Cross country races for ‘cakes’
September 28, 2017
The cross country team held their annual Pancake meet Saturday, Sept. 2, 2017.
At this meet, the team splits into smaller teams led by the team captains and race against each other. Each year, the meet has a different theme; this year’s was holidays.
“It’s really a good way to start off the season and just get everyone in a mindset of like, ‘It’s time to race, it’s time to go,’ because racing is different than just running,” senior and Cinco de Mayo team captain Emily Stephens said. “Coach tells us that all the time that racing is not running and running is not racing, so it’s good to see — for the newbies — what it’s like to race and be in that atmosphere.”
The Pancake race is a 1.8 mile run designed to help newcomers learn how to properly run a race.
“Last year, I had an asthma attack, so it didn’t end up working out for me. I got like 52nd out of the 60 kids that ended up running and then the year after, I took my inhaler and I learned from what I did last year and I got fourth this year,” sophomore and St. Patrick’s Day team member Preston Green said.
To choose captains, the athletes vote on juniors or seniors, and the coaches then take the vote into account when discussing captain choices.
“Everybody got a piece of paper and they just wrote down three [upperclassmen] that they thought would make good captains and then the coaches [looked] through the ballots and make the final decisions,” junior and St. Patrick’s Day team member Lizzie Verdin said.
Captains of this event have duties that are not typical for an average cross country meet. Since this event is held as a kickoff for the year, the goal of the captains is to get their teams excited for the race and the season ahead.

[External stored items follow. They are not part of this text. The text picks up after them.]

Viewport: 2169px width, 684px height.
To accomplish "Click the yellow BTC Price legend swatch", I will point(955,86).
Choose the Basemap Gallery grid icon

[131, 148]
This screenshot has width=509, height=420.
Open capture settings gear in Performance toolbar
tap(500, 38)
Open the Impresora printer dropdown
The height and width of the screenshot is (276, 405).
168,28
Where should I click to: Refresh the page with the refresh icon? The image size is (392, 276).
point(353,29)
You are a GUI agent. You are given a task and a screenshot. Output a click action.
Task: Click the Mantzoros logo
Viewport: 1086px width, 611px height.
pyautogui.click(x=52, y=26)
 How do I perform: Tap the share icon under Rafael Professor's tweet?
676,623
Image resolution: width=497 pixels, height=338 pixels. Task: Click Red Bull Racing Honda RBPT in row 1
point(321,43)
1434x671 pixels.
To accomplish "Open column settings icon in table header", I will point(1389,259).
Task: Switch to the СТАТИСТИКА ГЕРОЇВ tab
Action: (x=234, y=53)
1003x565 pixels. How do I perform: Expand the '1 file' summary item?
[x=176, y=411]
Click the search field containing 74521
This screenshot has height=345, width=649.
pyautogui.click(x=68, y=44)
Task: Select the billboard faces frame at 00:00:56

“I spent a long time making [and designing] the shirts. I made like headbands, shirts and a flag for our team just to get everybody hyped about it,” senior and Valentine’s Day captain Colin Takeda said.
Several years ago, the cross country Pancake meet was connected with an annual football scrimmage.
“It was a combination of the football scrimmage, pancake breakfast and race,” co-athletic director Dick Billingsley said. “So, we would always have our scrimmage against another team and then the cross country people would set up, have their teams matched up and then they’d run either before or after depending on what time we had our scrimmage.”
However, as the years went by, the meet was left strictly to cross country due to the fact that football teams need to travel.
“Well, with different head coaches, they did different things. And, the idea that we always held the pancake breakfast scrimmage, so we always scrimmaged here, a lot of schools figured we should do home and home so we have to travel,” Billingsley said. “Because we started traveling, it eliminated the football program involvement.”
Home and home is a phrase used to explain teams trading off who plays on their home field.
The Pancake meet is known for selling pancakes.
“It’s breakfast and pancakes are the main course,” head cross country coach Steven White said. “I mean, it sounds better than ‘sausage run’ I suppose.”